Fig. 10: Second-order conditioning. a
Second-order experiment modeled after the first blocking experiment (depicted
in Fig. 7). N=20. b Second-order experiment modeled after the second
blocking experiment (not shown). N=22. Orange bars training, yellow bars
test, yellow-orange bars second-order training (no heat), shaded areas
compound stimulus, blank areas single stimulus.

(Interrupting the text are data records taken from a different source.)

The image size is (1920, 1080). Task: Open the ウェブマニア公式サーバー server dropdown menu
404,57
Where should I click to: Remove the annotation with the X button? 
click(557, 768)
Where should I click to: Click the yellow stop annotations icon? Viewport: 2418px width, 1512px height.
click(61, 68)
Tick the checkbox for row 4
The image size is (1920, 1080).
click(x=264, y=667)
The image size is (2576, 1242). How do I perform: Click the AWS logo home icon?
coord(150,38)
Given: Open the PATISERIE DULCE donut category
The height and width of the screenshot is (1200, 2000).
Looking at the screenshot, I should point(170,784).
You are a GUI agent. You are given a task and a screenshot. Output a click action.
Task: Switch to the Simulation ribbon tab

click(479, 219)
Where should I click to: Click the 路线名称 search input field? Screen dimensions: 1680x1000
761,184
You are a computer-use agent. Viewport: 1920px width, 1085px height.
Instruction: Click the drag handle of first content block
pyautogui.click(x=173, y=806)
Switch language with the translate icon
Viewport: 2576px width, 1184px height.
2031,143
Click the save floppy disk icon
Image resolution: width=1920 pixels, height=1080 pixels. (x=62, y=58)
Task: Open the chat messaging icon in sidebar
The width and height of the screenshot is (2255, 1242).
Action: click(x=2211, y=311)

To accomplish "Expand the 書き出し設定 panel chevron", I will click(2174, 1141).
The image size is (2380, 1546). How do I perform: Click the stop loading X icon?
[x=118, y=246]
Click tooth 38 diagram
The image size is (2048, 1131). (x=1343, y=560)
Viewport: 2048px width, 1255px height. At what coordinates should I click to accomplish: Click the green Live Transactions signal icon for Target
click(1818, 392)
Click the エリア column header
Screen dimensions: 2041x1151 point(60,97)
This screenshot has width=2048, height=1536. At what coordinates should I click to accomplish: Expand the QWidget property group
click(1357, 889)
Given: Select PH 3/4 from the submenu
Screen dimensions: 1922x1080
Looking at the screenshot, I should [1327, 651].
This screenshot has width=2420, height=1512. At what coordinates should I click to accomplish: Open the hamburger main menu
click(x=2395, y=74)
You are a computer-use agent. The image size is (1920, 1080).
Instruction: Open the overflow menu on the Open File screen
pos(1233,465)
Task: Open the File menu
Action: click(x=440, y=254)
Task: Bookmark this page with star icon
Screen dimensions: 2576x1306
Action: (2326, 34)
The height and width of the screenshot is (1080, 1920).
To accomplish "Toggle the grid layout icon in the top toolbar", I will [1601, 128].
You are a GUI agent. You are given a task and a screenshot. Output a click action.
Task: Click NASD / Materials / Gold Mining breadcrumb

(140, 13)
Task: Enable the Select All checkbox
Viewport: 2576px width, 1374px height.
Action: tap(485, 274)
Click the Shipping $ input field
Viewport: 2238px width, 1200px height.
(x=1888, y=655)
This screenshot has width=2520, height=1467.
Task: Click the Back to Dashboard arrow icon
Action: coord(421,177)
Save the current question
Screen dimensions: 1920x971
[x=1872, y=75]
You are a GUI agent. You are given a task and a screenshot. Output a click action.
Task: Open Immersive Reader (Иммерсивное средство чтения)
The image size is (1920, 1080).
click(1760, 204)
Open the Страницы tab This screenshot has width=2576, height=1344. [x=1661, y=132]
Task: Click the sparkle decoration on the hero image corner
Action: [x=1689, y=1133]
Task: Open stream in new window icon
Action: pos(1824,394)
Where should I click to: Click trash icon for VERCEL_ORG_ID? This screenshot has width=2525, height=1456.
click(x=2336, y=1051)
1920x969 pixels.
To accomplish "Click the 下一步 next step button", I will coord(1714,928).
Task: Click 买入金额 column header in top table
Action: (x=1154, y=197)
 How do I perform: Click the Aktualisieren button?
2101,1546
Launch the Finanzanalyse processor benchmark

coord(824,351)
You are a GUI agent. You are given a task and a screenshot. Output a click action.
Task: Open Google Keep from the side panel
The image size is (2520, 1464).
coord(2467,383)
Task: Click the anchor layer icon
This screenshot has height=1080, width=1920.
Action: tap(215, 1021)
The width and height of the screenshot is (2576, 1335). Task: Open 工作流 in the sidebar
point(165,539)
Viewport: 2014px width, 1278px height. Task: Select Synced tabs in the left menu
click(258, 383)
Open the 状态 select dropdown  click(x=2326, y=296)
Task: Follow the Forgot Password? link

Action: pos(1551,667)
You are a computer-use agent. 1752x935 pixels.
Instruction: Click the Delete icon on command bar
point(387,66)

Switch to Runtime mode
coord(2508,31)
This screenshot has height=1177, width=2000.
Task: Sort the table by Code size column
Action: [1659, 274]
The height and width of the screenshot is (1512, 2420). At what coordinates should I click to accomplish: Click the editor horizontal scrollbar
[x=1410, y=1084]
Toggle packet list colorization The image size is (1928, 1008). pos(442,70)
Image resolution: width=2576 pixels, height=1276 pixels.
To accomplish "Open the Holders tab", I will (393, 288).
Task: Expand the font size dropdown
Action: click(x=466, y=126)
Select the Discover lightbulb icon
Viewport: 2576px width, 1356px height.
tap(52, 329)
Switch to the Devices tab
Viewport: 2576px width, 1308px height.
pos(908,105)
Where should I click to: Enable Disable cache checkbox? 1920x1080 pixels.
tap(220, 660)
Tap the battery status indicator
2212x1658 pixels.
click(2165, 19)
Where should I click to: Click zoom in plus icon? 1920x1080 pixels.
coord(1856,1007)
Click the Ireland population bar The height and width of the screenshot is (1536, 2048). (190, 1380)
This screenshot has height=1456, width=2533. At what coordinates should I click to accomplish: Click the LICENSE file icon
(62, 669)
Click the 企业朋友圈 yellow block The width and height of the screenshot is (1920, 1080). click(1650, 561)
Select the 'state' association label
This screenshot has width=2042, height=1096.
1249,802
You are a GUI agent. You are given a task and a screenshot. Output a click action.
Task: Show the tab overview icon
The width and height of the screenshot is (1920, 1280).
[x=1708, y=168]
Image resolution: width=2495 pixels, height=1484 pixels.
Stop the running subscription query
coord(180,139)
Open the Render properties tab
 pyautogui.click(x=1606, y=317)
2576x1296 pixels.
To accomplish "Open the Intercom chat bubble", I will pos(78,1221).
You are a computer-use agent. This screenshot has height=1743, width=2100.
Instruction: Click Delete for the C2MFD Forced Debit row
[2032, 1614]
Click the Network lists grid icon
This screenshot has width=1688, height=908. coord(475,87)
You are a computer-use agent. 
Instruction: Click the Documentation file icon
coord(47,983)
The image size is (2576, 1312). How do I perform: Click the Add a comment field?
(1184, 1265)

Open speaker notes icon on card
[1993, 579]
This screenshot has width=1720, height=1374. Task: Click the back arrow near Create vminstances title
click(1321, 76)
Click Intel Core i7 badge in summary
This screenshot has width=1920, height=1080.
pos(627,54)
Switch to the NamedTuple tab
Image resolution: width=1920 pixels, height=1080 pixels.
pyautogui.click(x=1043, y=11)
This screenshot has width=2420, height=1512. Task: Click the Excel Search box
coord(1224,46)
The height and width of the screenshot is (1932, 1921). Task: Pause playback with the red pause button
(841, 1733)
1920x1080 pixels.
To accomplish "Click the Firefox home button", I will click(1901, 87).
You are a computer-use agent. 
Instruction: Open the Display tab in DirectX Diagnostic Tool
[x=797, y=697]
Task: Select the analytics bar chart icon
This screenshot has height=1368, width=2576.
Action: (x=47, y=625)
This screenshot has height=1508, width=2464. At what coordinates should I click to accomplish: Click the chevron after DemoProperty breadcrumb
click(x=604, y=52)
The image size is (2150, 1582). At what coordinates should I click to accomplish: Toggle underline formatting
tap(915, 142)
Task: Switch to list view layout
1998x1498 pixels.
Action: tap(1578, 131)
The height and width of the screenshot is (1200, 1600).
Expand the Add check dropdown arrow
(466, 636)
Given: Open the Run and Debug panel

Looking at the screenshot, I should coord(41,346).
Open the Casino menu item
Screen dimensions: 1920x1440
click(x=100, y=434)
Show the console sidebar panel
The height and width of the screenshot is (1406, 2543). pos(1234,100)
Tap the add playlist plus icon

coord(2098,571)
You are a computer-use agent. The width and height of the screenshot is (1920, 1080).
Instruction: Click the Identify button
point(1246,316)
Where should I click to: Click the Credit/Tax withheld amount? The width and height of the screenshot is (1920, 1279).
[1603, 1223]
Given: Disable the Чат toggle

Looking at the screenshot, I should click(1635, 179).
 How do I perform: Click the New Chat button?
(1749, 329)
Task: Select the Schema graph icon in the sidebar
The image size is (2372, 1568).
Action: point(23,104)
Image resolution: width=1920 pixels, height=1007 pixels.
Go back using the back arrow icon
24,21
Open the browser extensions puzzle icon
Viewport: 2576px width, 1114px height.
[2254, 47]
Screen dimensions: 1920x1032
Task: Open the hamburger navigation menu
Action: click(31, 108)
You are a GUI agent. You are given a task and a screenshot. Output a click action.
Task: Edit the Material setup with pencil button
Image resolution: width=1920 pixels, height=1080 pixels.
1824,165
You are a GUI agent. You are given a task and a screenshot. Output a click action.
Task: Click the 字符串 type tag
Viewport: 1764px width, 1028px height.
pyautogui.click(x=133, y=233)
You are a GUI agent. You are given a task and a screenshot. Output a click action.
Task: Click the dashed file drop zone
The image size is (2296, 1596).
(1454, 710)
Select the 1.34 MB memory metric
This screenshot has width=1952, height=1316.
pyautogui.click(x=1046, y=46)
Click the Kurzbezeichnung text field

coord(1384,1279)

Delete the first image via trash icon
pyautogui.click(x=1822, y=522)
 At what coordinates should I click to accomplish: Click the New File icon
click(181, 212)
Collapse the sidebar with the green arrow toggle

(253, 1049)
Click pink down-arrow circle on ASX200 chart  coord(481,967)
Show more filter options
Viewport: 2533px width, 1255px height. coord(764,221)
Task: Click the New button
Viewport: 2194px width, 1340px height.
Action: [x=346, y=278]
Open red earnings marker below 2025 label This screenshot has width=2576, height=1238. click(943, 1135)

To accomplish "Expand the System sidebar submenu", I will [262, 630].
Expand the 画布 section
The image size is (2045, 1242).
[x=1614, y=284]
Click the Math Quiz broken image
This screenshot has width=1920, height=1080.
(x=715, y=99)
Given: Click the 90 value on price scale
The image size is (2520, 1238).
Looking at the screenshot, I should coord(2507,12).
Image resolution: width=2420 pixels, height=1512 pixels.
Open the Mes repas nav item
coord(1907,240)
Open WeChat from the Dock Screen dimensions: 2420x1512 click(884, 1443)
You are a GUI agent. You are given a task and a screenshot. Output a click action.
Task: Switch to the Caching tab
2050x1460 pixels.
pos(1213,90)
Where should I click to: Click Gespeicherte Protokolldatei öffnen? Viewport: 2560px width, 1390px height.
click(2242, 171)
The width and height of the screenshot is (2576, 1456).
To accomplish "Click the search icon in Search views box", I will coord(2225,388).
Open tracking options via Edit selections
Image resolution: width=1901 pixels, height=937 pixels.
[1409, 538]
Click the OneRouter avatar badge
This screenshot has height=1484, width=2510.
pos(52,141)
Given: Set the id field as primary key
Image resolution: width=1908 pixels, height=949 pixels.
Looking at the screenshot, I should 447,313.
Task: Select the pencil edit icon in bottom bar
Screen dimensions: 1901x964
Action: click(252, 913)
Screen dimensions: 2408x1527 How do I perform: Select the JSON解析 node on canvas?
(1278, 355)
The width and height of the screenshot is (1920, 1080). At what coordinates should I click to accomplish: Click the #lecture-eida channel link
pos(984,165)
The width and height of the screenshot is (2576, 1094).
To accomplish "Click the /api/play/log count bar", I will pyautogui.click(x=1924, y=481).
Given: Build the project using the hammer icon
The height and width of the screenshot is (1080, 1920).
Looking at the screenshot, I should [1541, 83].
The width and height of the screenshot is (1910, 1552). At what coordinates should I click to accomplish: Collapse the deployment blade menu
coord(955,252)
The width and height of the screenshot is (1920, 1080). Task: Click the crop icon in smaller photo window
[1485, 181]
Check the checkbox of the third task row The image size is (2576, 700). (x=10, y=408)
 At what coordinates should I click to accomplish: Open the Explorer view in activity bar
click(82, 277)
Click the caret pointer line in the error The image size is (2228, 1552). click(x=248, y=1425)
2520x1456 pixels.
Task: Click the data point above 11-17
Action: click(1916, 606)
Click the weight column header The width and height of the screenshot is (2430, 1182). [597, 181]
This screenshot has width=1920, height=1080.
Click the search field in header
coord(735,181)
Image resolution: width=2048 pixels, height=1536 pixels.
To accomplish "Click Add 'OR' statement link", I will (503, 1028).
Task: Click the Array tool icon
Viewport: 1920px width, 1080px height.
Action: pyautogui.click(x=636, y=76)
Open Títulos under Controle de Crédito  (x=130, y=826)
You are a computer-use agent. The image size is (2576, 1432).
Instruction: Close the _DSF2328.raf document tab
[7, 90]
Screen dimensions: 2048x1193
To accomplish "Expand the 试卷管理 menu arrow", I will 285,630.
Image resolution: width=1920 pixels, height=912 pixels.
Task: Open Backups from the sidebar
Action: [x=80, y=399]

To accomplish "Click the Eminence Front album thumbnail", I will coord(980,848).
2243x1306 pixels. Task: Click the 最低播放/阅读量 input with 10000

Only colors were used as CS1 assuming color might be a better second-order
US than pattern orientation. The experiment was performed twice, with 10
and 4 minutes of second-order training. Both yield only small second-order
learning effects that are statistically reliable only if the PIs of the
two experiments are pooled (p<0.02; Wilcoxon matched pairs test; p=0.08
for both experiments separately). The steep extinction curve is the most
likely explanation for the small second-order learning effect. Already
in the first 2-min period of the second-order training phase avoidance
of the color previously combined with heat is down to about PI=0.2, from
PI=0.6 for color alone after the initial training. Again only pooling the
data of the two experiments (Fig. 10a+b) yields a statistically significant
difference to zero (p<0.02, Wilcoxon matched pairs test). For the second
2-min period, even pooling the two experiments fails to produce a statistically
reliable performance index (p=0.15, Wilcoxon matched pairs test). Taken
together, a small SOC effect was found that is small presumably because
the CS-US association is rapidly extinguished during the second-order conditioning
3.4.4 Sensory preconditioning
Formally, SPC is the temporally reversed analogue of SOC. In SPC the
exposure to the compound (CS1+CS2) precedes the training (CS1+US). Hence,
no extinction can occur between training and test. Flies are exposed to
16 minutes of unreinforced flight at the flight simulator in an arena where
flight directions are designated by compound stimuli consisting of colors
and patterns (CS1+CS2). If immediately afterwards one of the stimuli is
paired with heat (CS1+US), even the other one (CS2) is regarded as a predictor
of safe and dangerous flight orientations in the subsequent test (Fig.
11b). No statistically significant learning score is observed in the final
test with only 10 minutes of preconditioning (Fig. 11a). The difference
between the learning scores after 10 and 16 min is statistically significant
(p<0.01, Mann Whitney U-test). In each of the two experiments (Figs.
11a, b) the two half experiments (using colors or patterns as CS1, respectively)
yielded statistically indistinguishable results, justifying the pooling
of the corresponding data sets.
Fig. 11: Sensory preconditioning experiment. Each
half experiments have been pooled. a 10 minutes of preconditioning. N=56.
b 16 minutes of preconditioning. N=56. Orange bars training, yellow
bars test, shaded areas compound stimulus, blank areas single stimulus.